*** Opening Excerpt provided ***
Leaders on both sides of the House were men too who were fatally impressed by the Reverend Thomas Robert Malthus, the population theorist. Malthus had written a considerable amount on Ireland, which he never visited. In 1817, he had stated to one correspondent: ‘the land in Ireland is infinitely more peopled than anywhere else; and to give full effect to the natural resources of the country, a great part of the population should be swept from the soil.’ A doctrine which favoured rationalisation of Irish population by some ‘dreadful resource of nature’ was fashionable with leading Tories and Whigs. An Irish catastrophe was considered scientifically inevitable and, though few could bring themselves to say it until the disaster was well advanced, even desirable. Whatever alliances O’Connell made in the House of Commons, he could not talk his English allies out of their Malthus.
So the Famine, whatever its other causes, would be seen as a visitation upon the Irish themselves, a corrective to their over-breeding, and their over-dependence on the potato. If Esther Larkin and her Irish brethren were to perish, that reality was governed by great and immutable factors beyond the scope of government.
These sincerely held principles are seen in the writing of the four-square young bureaucrat Charles Trevelyan, elevated from dealing with such questions as the Parramatta Female Factory at the Home Secretary’s office and now Assistant Secretary to the Treasury in Whitehall. Trevelyan was a high-minded and decent member of the Clapham Sect, a group of progressive Evangelical Anglicans, and was married to the sister of the historian Macaulay. Some twentieth-century Irish historians complain that Cecil Woodham-Smith had in her 1962 classic The Great Hunger demonised urbane Trevelyan; had made him a by-word for administrative callousness. But, a fair reading of Trevelyan’s own tract on the Famine, published in 1848 and prematurely declaring the Famine ended, shows that he went to some trouble to demonise himself. The Irish smallholder, wrote Trevelyan,
lives in a state of isolation, the type of which is to be sought for in the islands of the south seas rather than in the great civil community of the ancient world. A fortnight for planting, a week or ten days for digging, and another fortnight for turf cutting, suffice for his subsistence, when, during the rest of the year, he is at leisure to follow his own inclinations without even the safeguard of those intellectual tastes and legitimate objects of ambition which only imperfectly obviate the evils of leisure in the highest ranks of society.
*** Closing Excerpt provided ***
*** Opening Information provided ***
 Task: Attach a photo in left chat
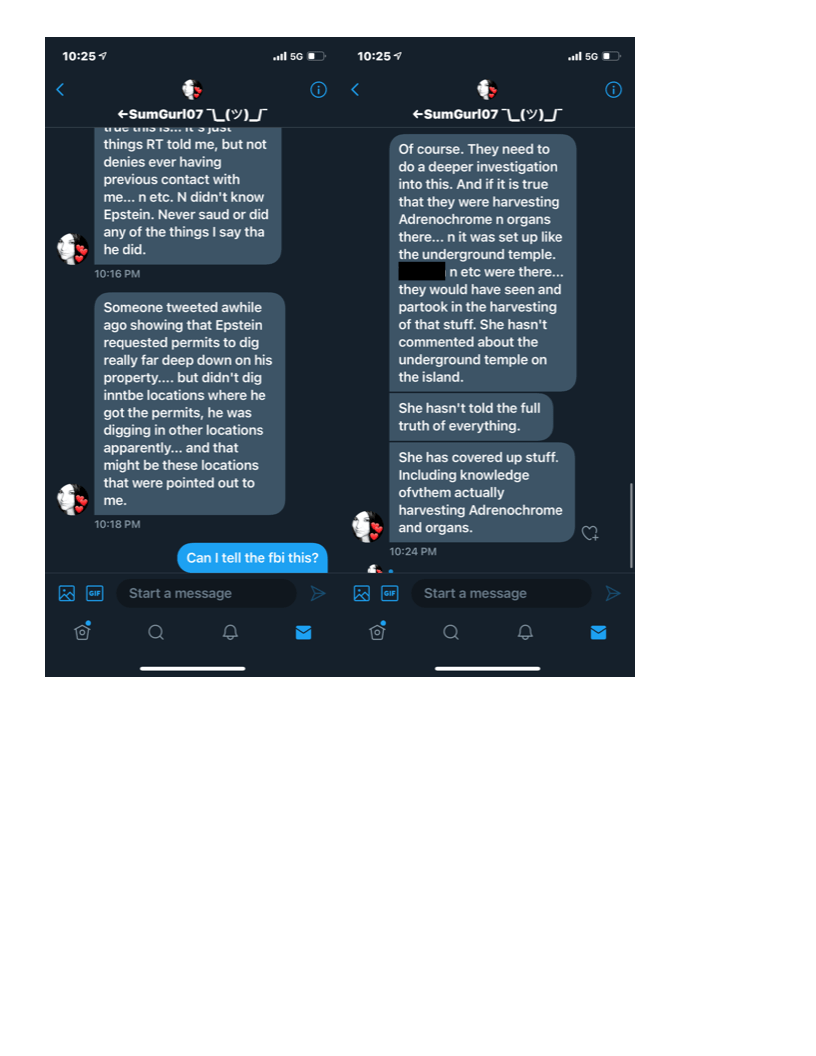(67, 593)
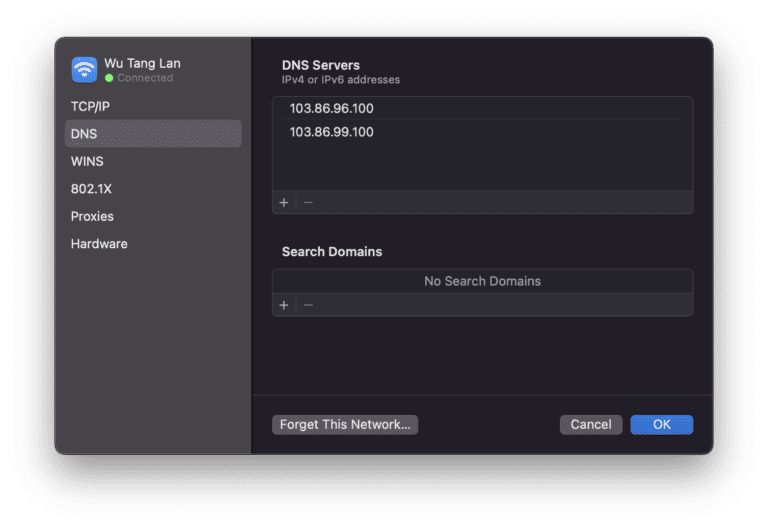Click the Wu Tang Lan network name
This screenshot has height=527, width=768.
pos(142,63)
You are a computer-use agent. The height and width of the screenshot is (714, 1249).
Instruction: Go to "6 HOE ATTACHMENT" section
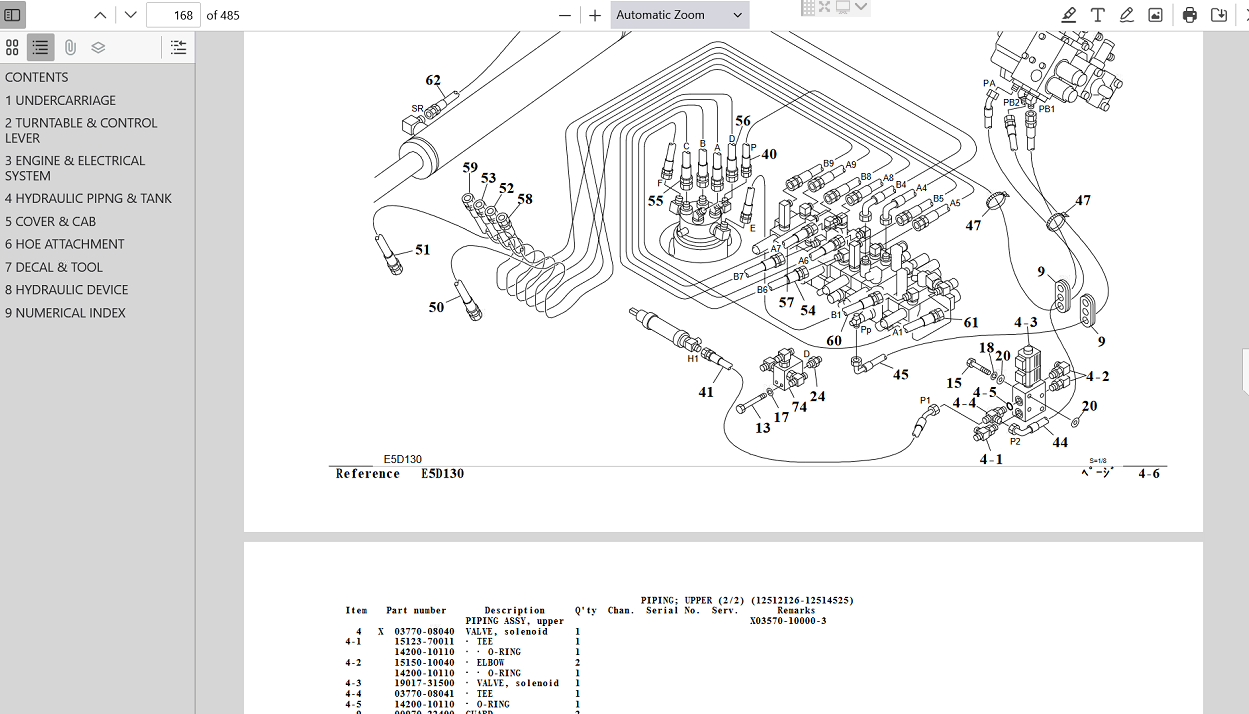tap(65, 244)
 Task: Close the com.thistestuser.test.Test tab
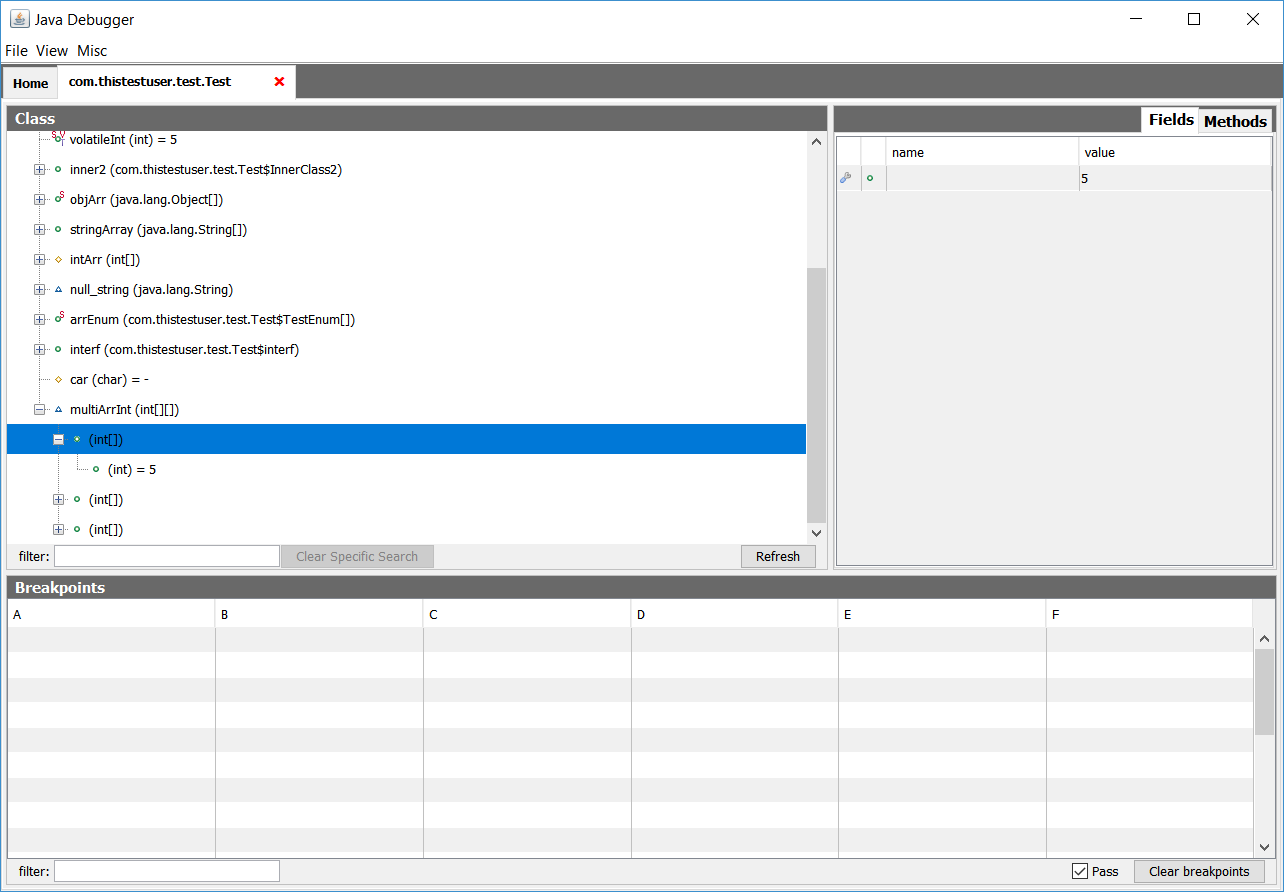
*** Closing Information provided ***
▶ Work task 1
Reproduce the stretch of the passage on the Irish Famine from "So the Famine, whatever" through "scope of government.".
▶ Work task 2
Render this sentence from the passage on the Irish Famine into Spanish: "Malthus had written a considerable amount on Ireland, which he never visited."
▶ Work task 3
Pick up the passage on the Irish Famine after its last sentence and carry it forward.

▶ Answer section 1
So the Famine, whatever its other causes, would be seen as a visitation upon the Irish themselves, a corrective to their over-breeding, and their over-dependence on the potato. If Esther Larkin and her Irish brethren were to perish, that reality was governed by great and immutable factors beyond the scope of government.

▶ Answer section 2
Malthus había escrito una cantidad considerable sobre Irlanda, país que nunca visitó.

▶ Answer section 3
And though, said Trevelyan, it was argued ‘in Ireland that the calamity was an Imperial one … the disease was strictly local, and the cure was to be obtained only by the application of local remedies.’
A virtually widowed Irish peasant like Esther Larkin would have laughed at the concept that her life that autumn and winter of 1845 was a South Seas idyll translated to East Galway. As for her supposed vices, one of which would be declared to be early marriage, she had not—in terms of Europe—married recklessly young. Studies of Western European records, says a modern historian, show that Irish women married on average at 26.3 years, as against a Continental average of 25.7 years for females. And though Hugh and Esther had two infants by the time Hugh was twenty-four years, such a family as theirs would not now be considered either abnormally fertile or appallingly young.
Before the final collapse of his government, Peel had ordered the purchase of £100,000-worth of corn, to be sent to Ireland and warehoused in British army commissary stores throughout the poorer regions. It was to be sold off to the hungry only when the price of meal rose to an ‘unreasonable’ level. The Indian corn which was to save, in extremity, Esther and all her sister Irish women, was the same which in the southern United States produced the food called hominy. It was corn so hard to crack that it had to be chopped in steel mills, and there were no such mills in Ireland. A circular was issued to the local relief committees suggesting that corn could be sold unground as long as it was subsequently cooked. But it was very difficult to cook and, if improperly done, caused severe and even fatal bowel disorders.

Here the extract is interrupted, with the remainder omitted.